The volatility in the market rewards investors who add to their holdings on an on-going basis. You will be buying more shares in the years when stock prices are low and less when prices are high. The average price you pay will, therefore, be lower than if stock prices had no volatility.
 
 
2.

The importance of investing in great companies cannot be overemphasized. If you choose to speculate in mediocre companies selling at so-called "bargain" prices, you can get hurt in two ways. First, you will have no sense of predictability and, therefore, no peace of mind. Second, if the stock price drops, you won't know whether you should be buying more or not.

With a great company, the value rises over time. If the value is only going to go up in the long run, why shouldn't you want to pay as little as possible in the short run? Investing in great companies isn't a matter of winning or losing, it's a matter of how much you're going to win.

 
 
3.

Consider Coca-Cola during the last twenty-five years. In 1973, if you had bought $10,000 worth of shares in this great company, you would have lost two-thirds of your investment in a single year! Eight years later, you would still be down by fifty percent. But, in the meantime, the earnings were tripling, the value of your investment was increasing, and you weren't being forced to sell a share while you waited.

By the end of 1998, twenty-five years after your initial purchase, your investment would be worth more than thirty times what you paid. With dividends, you'd have earned about 15% a year for twenty-five years. Your $10,000 investment would now be over $300,000 and all you did was wait.
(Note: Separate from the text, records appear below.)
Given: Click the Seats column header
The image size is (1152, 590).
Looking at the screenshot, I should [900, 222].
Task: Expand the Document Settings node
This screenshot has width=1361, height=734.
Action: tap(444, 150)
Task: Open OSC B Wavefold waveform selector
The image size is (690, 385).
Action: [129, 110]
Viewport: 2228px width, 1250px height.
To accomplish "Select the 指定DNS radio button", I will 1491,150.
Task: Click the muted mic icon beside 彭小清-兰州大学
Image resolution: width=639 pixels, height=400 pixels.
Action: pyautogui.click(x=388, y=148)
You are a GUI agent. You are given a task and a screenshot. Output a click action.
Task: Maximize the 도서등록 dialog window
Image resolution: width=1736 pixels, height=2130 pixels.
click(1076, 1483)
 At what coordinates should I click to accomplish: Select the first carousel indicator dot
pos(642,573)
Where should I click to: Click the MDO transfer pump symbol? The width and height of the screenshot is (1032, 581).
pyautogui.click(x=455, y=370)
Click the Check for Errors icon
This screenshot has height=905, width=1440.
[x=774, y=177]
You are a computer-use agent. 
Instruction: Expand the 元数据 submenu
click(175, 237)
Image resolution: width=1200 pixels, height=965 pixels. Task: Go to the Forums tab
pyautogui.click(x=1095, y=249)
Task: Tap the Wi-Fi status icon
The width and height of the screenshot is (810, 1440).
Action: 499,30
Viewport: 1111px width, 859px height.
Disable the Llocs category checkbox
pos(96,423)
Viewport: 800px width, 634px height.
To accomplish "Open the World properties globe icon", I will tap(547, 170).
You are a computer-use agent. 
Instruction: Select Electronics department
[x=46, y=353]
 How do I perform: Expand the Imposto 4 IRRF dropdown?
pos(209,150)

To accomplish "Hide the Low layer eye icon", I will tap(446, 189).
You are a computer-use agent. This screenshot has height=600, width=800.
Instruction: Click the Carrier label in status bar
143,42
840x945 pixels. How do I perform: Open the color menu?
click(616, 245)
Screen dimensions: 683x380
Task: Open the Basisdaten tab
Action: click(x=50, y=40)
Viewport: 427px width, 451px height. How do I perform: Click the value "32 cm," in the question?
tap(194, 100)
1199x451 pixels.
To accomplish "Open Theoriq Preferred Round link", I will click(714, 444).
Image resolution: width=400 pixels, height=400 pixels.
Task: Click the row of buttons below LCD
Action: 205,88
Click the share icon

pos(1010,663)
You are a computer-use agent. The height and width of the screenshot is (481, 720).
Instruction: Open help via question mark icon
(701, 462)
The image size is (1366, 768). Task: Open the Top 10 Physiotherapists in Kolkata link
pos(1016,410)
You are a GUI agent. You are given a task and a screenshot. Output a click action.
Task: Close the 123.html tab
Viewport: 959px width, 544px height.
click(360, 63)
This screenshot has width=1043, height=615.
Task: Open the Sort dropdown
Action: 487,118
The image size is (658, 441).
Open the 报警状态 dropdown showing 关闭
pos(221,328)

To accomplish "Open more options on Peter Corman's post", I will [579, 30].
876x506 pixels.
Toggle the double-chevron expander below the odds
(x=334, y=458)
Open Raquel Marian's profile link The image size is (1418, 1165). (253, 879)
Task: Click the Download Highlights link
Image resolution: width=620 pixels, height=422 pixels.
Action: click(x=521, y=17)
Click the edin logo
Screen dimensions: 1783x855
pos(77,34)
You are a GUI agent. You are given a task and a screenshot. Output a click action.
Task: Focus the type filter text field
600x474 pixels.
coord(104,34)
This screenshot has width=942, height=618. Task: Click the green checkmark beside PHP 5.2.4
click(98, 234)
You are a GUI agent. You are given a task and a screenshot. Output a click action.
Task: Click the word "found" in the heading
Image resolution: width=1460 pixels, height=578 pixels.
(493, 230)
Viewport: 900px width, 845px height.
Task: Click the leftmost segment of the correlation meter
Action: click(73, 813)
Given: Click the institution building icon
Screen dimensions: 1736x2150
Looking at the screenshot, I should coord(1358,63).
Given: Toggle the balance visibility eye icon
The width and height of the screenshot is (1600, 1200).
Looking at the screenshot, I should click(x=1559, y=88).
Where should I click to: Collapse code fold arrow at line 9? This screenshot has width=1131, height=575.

But what if, instead of waiting, you had bought an additional $2,000 worth of stock each year for five years? Your total investment of $20,000 (the initial $10,000 plus the additional purchases) would now be worth more fifty times what you paid. Not only did you invest more money in this winner, but also, each dollar you invested did better with dollar-cost averaging. Currently, you would be sitting on a profit in excess of $1 million!